思い出のプログレ・アルバム#6 クリムゾン・キングの宮殿/キング・クリムゾン

2012年10月03日 | プログレ
(原題 In The Court Of The Crimson King) 思い出のプログレ・アルバムもとうとう最後の5枚目の紹介となった。このブログの当初の紹介ではNo.5としてランクしていた作品だが、私がプログレ、いやロック・ミュージックと本格的に出会ったきっかけとなったものとして考えるならば、第1位の存在とするべき思い出深いアルバムである。ビートルズの「アビー・ロード」を1位から引きずり落としたとか、プログレッシブ・ロックの金字塔とかの修飾語は私にとっては後付けであり、ともかく私はこのアルバムによってロック音楽に目覚めたのである。
 具体的にいえば、アルバム最後に収録されている「クリムゾン・キングの宮殿」という楽曲である。この曲を当時のNHKローカル局でのFMリクエスト番組で聞いたのがクリムゾンとの出会いである。衝撃的であった。何だかわからないがオーケストラでの弦のような音(実はメロトロン)に、フルートも用いられ、旋律が美しくて、まるでクラシックの交響曲を聞いているかのような感じがした。当時時々耳にしたハードロックバンドの曲には全く興味が持てず、ただうるさいだけと感じていた私が、これもロックなのか?と思わせた曲であった。ただ、その時は曲名やバンド名を聞き逃し、かろうじて聞き取った「宮殿」という言葉だけを頼りに、町のレコード店に足を運び、その曲を探し回った。幸運にも探し当てることができたが、そのジャケットのイラストのもの凄さと、ラジオで聴いた曲との不整合さにまた別の意味でのショックを受けた。

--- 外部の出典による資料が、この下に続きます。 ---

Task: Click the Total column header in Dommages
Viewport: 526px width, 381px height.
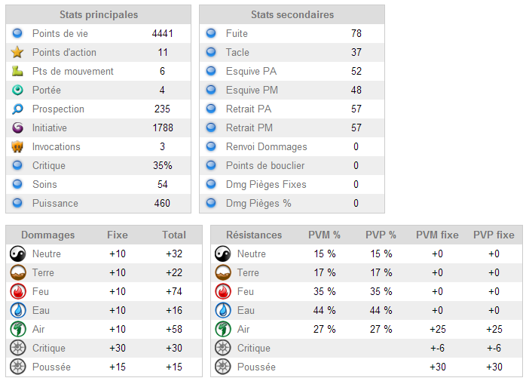Action: [174, 235]
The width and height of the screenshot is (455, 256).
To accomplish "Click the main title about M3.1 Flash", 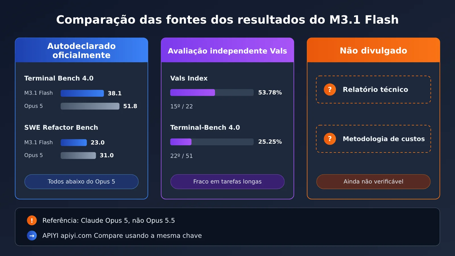I will tap(228, 20).
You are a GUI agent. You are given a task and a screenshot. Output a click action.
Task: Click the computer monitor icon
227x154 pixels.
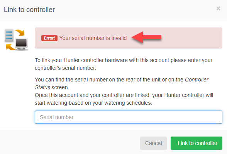tap(22, 44)
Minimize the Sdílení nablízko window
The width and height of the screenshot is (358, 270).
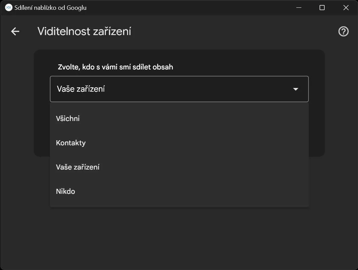coord(299,7)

 購入して家で針を落として始まった最初の曲は「21世紀のスキゾイドマン」。ちょっとうるさいと感じたが、次の「風に語りて」は自分好み、そして続く「エピタフ」には、これほどすごい、これほど美しい音楽があったんだ、と深く感動。このことを誰かに伝えずにはいられないほどクリムゾンに夢中になっていった。
 日本では3枚目の「リザード」が先にリリースされ、当時グレグ・レイクはすでにエマーソン・レイク&パーマーを結成しており、後に聞いた「タルカス」でのベーシストとクリムゾンとの関連性などは全く知らなかったのだが、彼のボーカルやその攻撃的なベース、アコギを多用したギター演奏、独特なドラミング、そして管楽器のアンサンブル、どれを取ってもそのサウンドは私を夢中にさせた。なので、全世界中の人が夢中になるのもうなづける。難点は、ムーンチャイルドの後半がちょっと退屈であることくらいか。
 CD化されてから、特に国内では色々な種類がリリースされた。中古で出回ってからではあるが、やはり買ってしまう(写真。トリビュート盤や、21st Schizoid ばかりを集めた盤も含まれている)。中でも、長らく行方不明だったマスターテープがみつかり、それからリマスターされたとされる04年版と40周年記念の新たなサラウンドリミックス版には大きく興味が引かれた。前者についてはあまり違いがわからなかったが、後者の音の洪水に埋もれるサウンド作りには思わず聞き入ってしまった。
 「クリムゾン・キングの宮殿」は間違いなく名盤である。今後も繰り返し聞くことになるだろう。そして、エピタフにおけるアコギのアルペジオは、私が手にしたギターの音色を確認するときの定番のフレーズとなっているのだ。

 ここまで私の好きなプログレ・アルバムを、番外編も含めて6枚紹介した。実際には思い出深いアルバムは他にも多数ある。EL&Pの「タルカス」「トリロジー」、オランダのグループであるフォーカスの「ムービング・ウェイブス」、ジェネシス「トリック・オブ・ザ・テイル」などは特に忘れることのできない作品だ。今後機会があれば、自分なりの感想を紹介しようと思う。